Article 584EN Fight For The Future Wants To Help You Tell The FCC Where To Shove The NTIA's Anti-Section 230 Petition

Fight For The Future Wants To Help You Tell The FCC Where To Shove The NTIA's Anti-Section 230 Petition

by
Mike Masnick
from Techdirt on (#584EN)

We recently filed comments in the still ongoing FCC comment period regarding the NTIA's petition to get the FCC to reinterpret Section 230 to match with the President's bizarrely warped view of social media content moderation. I filed personal comments from my perspective running Techdirt, and we also filed more official comments as an organization. Both were filed during the initial comment period, but we're now in the middle of a second comment period -- officially for "responses" to the initial comments -- which are due by September 17th.

It really is not particularly difficult to file a comment with the FCC, though if you do, I recommend that you write out a letter and submit a PDF that clearly states the issue and your argument (rather than just ranting incoherently) as many FCC commenters have been known to do.

However, if you want it to be even easier, the good folks over at Fight for the Future have announced that they've set up a new site, SaveOnlineSpeech.org to make it even easier to file a comment.

The comments will be submitted directly to the FCC's public docket, which so far has been mostly filled with nonsense, including identical astroturf comments backed by AT&T -- some that still include boilerplate XYZ group" language -- and hundreds of comments from an anti-LGBTQ hate group backing the executive order.

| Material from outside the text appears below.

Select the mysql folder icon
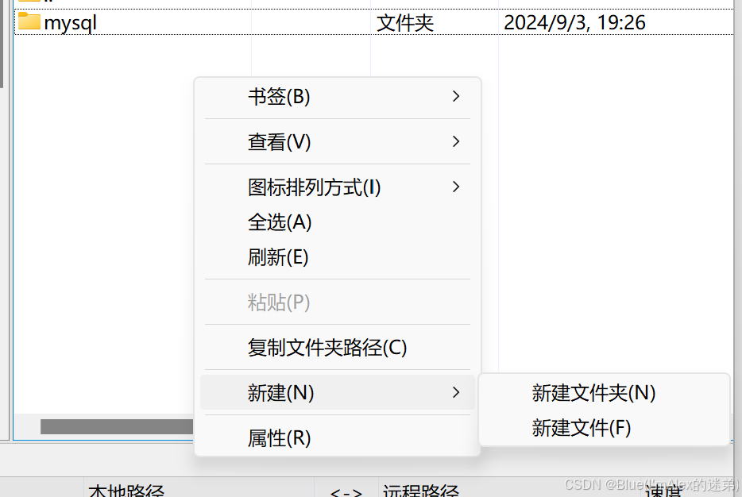742x497 pixels. tap(29, 21)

The page notes that, while there may be very real problems with how big internet companies are managed and how platforms are run, messing with Section 230 is not the way to fix that.

There's no question that Big Tech companies have amassed tremendous power to limit expression, spread dangerous misinformation, silence dissent, and manipulate public opinion. These are serious problems that impact our lives, and it's long past time the government took action to address this dangerous behavior by enacting strong legislation to prevent corporate data harvesting, banning abusive practices like microtargeted advertising, and taking on Silicon Valley's monopolistic business practices at their root. But this Trump executive order, and similarly misguided proposals from Democrats to rip up Section 230, won't do any of that. Instead, they'll make these problems worse.

Punching a hole in Section 230 will allow any president to decide what speech is allowed on the Internet. If the government doesn't like how social media websites moderate content, the government can simply shut those companies down. That might seem like a good idea when someone you support is in the Oval Office, but political power changes quickly. No matter what your political beliefs are, we should all be able to agree that letting governments and corporations restrict the free flow of information is a bad idea.

Feel free to check it out if you're looking for a way to file a comment, and the FCC page was not user-friendly for you.